Your objective:
Each record should be copied exactly, and none of them omitted.

Stored items:
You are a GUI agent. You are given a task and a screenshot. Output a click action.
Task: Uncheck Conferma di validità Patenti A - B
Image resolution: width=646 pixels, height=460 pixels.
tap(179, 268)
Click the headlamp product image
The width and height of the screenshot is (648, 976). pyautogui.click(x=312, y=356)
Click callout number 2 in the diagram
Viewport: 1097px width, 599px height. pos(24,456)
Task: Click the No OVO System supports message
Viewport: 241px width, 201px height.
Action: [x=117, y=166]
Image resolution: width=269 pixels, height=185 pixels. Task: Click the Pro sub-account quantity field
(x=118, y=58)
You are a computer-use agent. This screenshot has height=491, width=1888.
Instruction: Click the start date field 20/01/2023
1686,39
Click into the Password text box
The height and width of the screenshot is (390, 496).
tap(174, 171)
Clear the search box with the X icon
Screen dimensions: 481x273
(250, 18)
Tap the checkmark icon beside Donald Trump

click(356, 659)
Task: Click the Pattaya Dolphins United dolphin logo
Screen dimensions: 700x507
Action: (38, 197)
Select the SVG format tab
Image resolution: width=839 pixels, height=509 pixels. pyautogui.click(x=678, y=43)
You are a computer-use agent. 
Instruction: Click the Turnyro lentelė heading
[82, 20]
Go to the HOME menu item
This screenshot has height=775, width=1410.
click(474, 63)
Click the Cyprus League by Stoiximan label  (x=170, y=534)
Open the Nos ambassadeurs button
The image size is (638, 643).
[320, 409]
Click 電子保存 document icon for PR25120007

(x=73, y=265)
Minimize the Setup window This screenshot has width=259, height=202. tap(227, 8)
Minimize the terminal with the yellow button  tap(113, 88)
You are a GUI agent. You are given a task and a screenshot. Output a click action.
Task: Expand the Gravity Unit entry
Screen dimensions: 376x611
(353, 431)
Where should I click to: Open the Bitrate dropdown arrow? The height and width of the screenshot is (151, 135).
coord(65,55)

Result for this exercise:
You are a GUI agent. You are given a task and a screenshot. Output a click action.
Task: Uncheck Conferma di validità Patenti A - B
Image resolution: width=646 pixels, height=460 pixels.
tap(179, 268)
Click the headlamp product image
The width and height of the screenshot is (648, 976). pyautogui.click(x=312, y=356)
Click callout number 2 in the diagram
Viewport: 1097px width, 599px height. pos(24,456)
Task: Click the No OVO System supports message
Viewport: 241px width, 201px height.
Action: [x=117, y=166]
Image resolution: width=269 pixels, height=185 pixels. Task: Click the Pro sub-account quantity field
(x=118, y=58)
You are a computer-use agent. This screenshot has height=491, width=1888.
Instruction: Click the start date field 20/01/2023
1686,39
Click into the Password text box
The height and width of the screenshot is (390, 496).
tap(174, 171)
Clear the search box with the X icon
Screen dimensions: 481x273
(250, 18)
Tap the checkmark icon beside Donald Trump

click(356, 659)
Task: Click the Pattaya Dolphins United dolphin logo
Screen dimensions: 700x507
Action: (38, 197)
Select the SVG format tab
Image resolution: width=839 pixels, height=509 pixels. pyautogui.click(x=678, y=43)
You are a computer-use agent. 
Instruction: Click the Turnyro lentelė heading
[82, 20]
Go to the HOME menu item
This screenshot has height=775, width=1410.
click(474, 63)
Click the Cyprus League by Stoiximan label  (x=170, y=534)
Open the Nos ambassadeurs button
The image size is (638, 643).
[320, 409]
Click 電子保存 document icon for PR25120007

(x=73, y=265)
Minimize the Setup window This screenshot has width=259, height=202. tap(227, 8)
Minimize the terminal with the yellow button  tap(113, 88)
You are a GUI agent. You are given a task and a screenshot. Output a click action.
Task: Expand the Gravity Unit entry
Screen dimensions: 376x611
(353, 431)
Where should I click to: Open the Bitrate dropdown arrow? The height and width of the screenshot is (151, 135).
coord(65,55)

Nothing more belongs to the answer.